Grunderwerbsteuerpflicht für Gemeindeanleihe: Bundesfinanzgericht entscheidet zu WT 80-Fall in Guntramsdorf
Seit 2014 gibt es um ein vom Wiener Wirtschaftsprüfungs- und Steuerberatungsunternehmen WT 80 entwickeltes Finanzierungs- und Umschuldungsmodell für Gemeinden offene steuerrechtliche Fragen.

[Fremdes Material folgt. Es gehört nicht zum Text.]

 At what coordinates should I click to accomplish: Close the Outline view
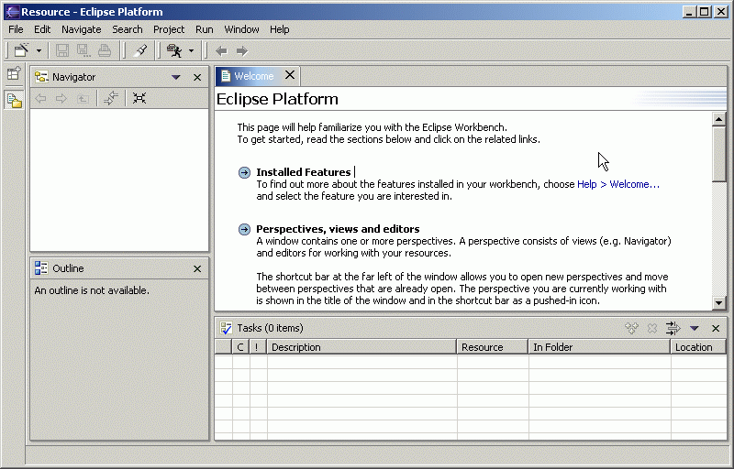pos(197,268)
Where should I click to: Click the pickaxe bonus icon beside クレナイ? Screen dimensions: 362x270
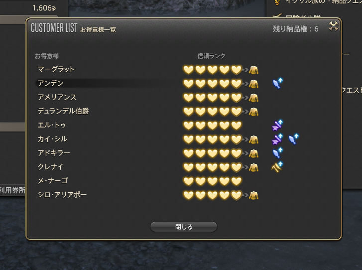(x=277, y=167)
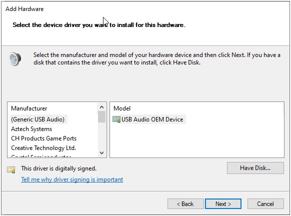
Task: Select Aztech Systems manufacturer
Action: click(x=32, y=129)

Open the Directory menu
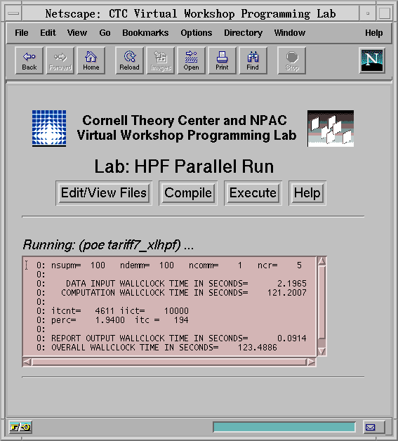tap(243, 33)

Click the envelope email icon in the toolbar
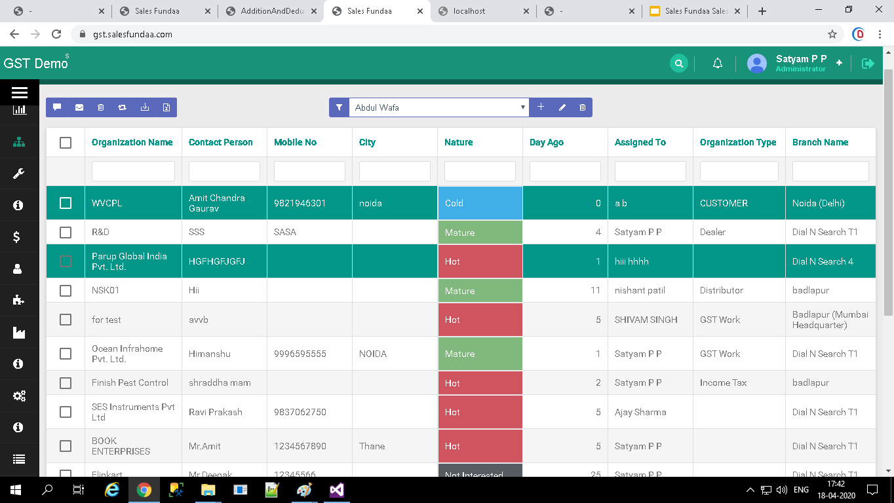79,107
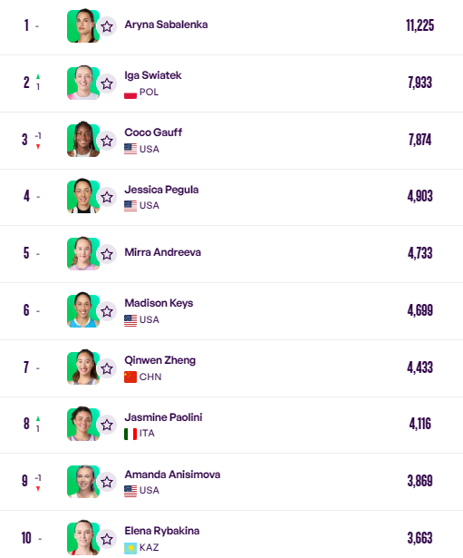Image resolution: width=463 pixels, height=558 pixels.
Task: Favorite Amanda Anisimova using the star icon
Action: pyautogui.click(x=107, y=482)
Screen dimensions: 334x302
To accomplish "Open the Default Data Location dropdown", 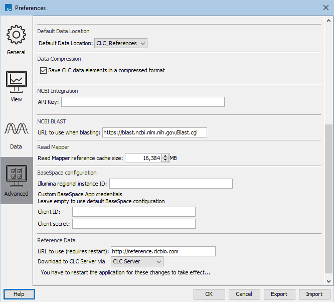I will pos(121,44).
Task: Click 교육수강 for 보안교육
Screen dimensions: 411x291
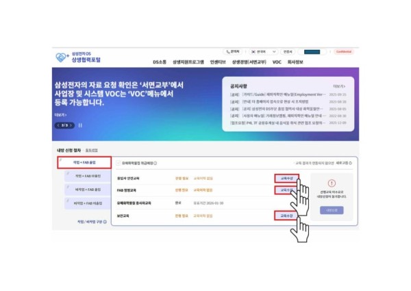Action: tap(286, 216)
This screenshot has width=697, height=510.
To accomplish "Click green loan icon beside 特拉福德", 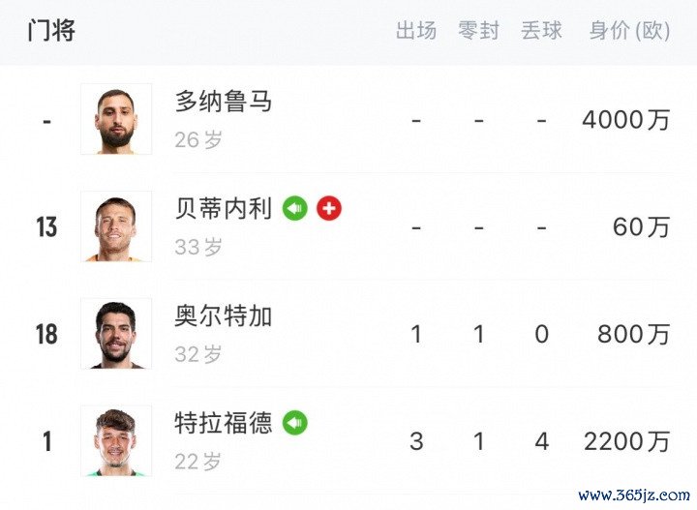I will [295, 423].
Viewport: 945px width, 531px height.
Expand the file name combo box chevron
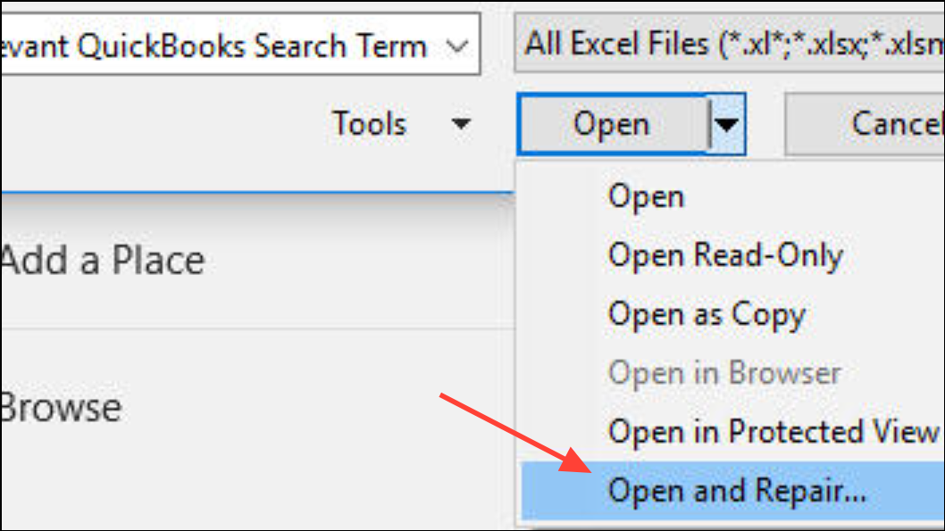tap(457, 46)
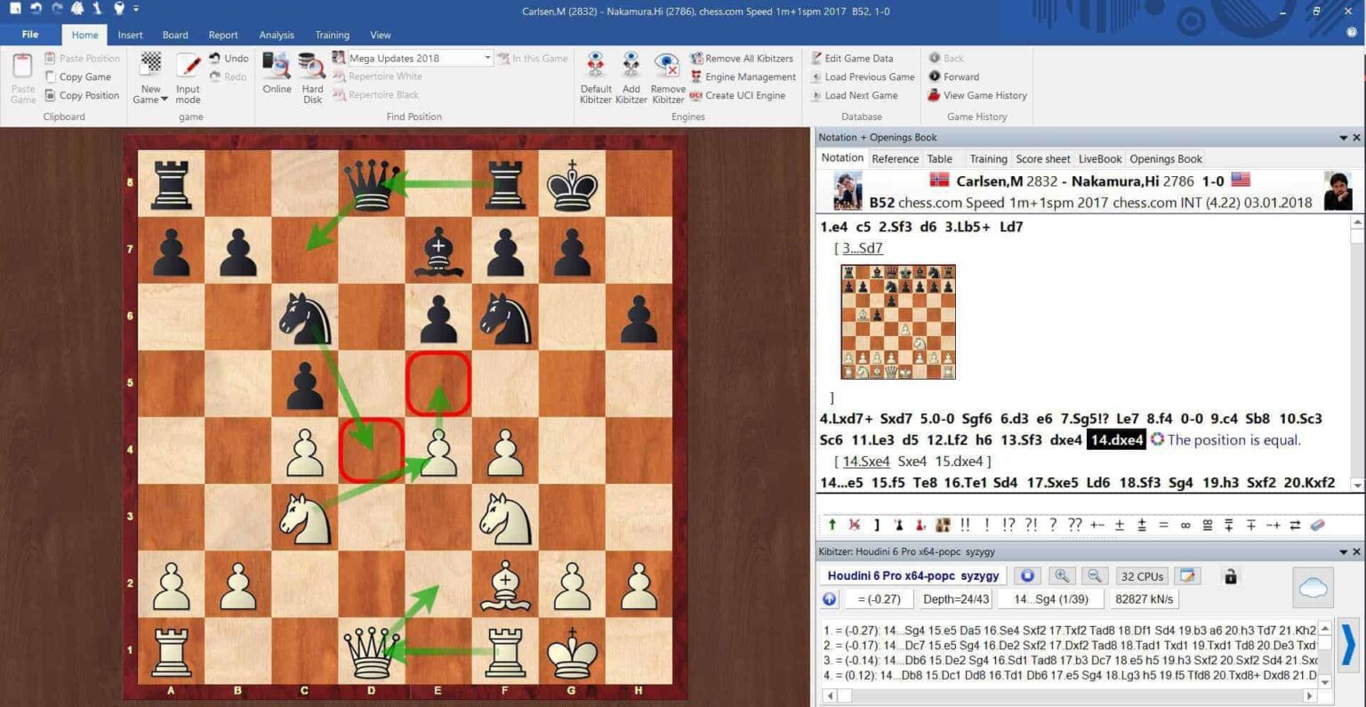Click the 14.Sxe4 variation link
Screen dimensions: 1366x707
tap(865, 461)
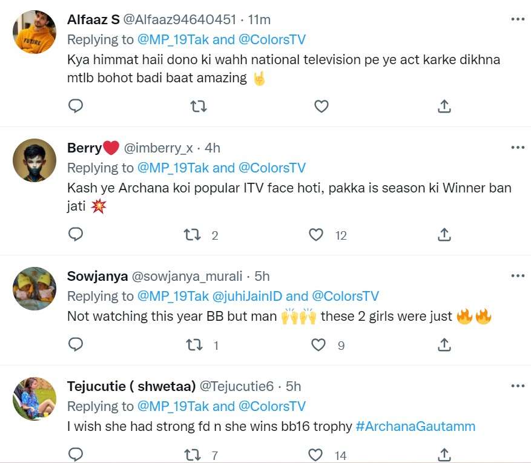Image resolution: width=531 pixels, height=463 pixels.
Task: View Alfaaz S's profile picture
Action: click(x=35, y=32)
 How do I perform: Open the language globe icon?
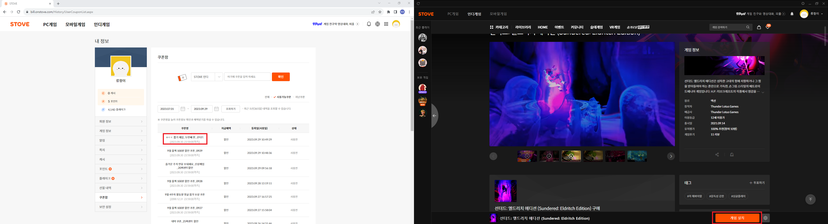tap(378, 24)
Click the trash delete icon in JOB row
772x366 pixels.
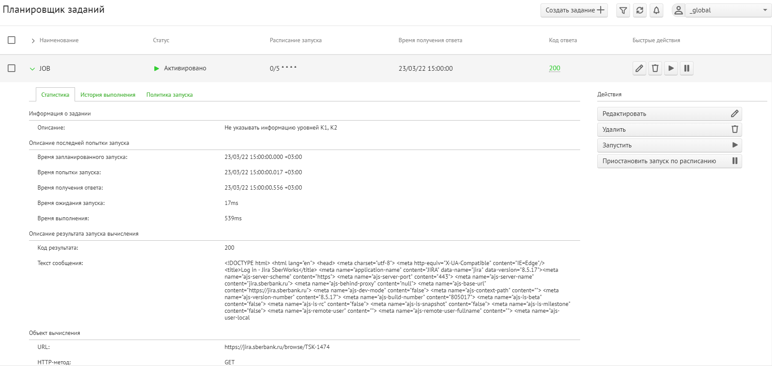(655, 68)
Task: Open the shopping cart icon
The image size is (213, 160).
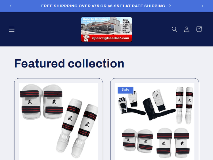Action: click(x=199, y=29)
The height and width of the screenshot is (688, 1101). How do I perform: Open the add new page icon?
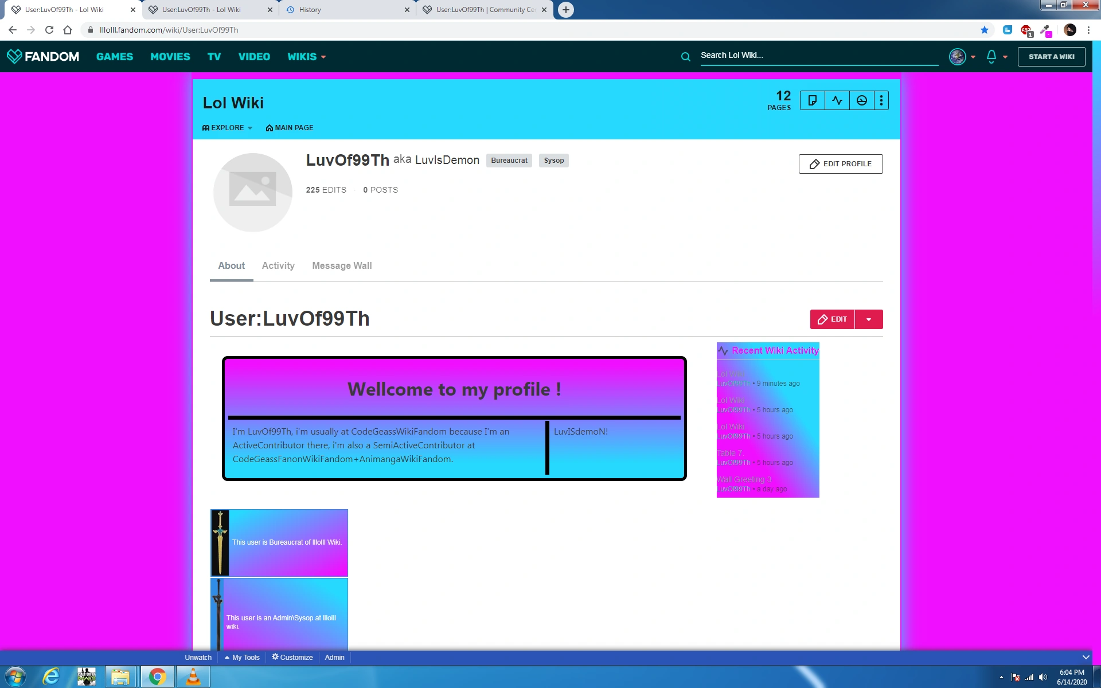coord(813,100)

Nun hat das Bundesfinanzgericht am Beispiel der Marktgemeinde Guntramsdorf entschieden.

WT 80, als Entwickler der Gemeindeanleihe, hat der Marktgemeinde Guntramsdorf die vermeintliche Grunderwerbsteuerbefreiung als besonderen Vorteil der Anleihe zur Umschuldung und Finanzierung von Infrastrukturprojekten empfohlen und angepriesen.

Der erwartete Steuervorteil war maßgeblich dafür, dass der Guntramsdorfer Gemeinderat im Jahr 2014 mit großer Mehrheit und Stimmen aller politischen Parteien der Begebung der ersten Gemeindeanleihe in Österreich als Alternative zu einer Kreditfinanzierung zugestimmt hat. Auch das Land NÖ gab damals nach Überprüfung des Modells grünes Licht für diese Art der Finanzierung.

Die Frage der Grunderwerbsteuerpflicht ging in den letzten drei Jahren bis zum Bundesfinanzgericht. Anfang Oktober 2017 hat dieses Gericht entschieden, dass im Zusammenhang mit der Besicherung der Gemeinde-Anleihe durch Gemeinde-Immobilien – trotz anderer Bewerbung und Bewertung des Modells durch die WT 80-Gruppe und deren Gutachter – Grunderwerbsteuerpflicht für die Marktgemeinde Guntramsdorf und eine gemeindeeigene Gesellschaft besteht. Die Gemeinde bzw. eine ihrer Betriebsgesellschaften muss daher eine Steuernachzahlung in der Höhe von insgesamt 1,3 Millionen Euro leisten.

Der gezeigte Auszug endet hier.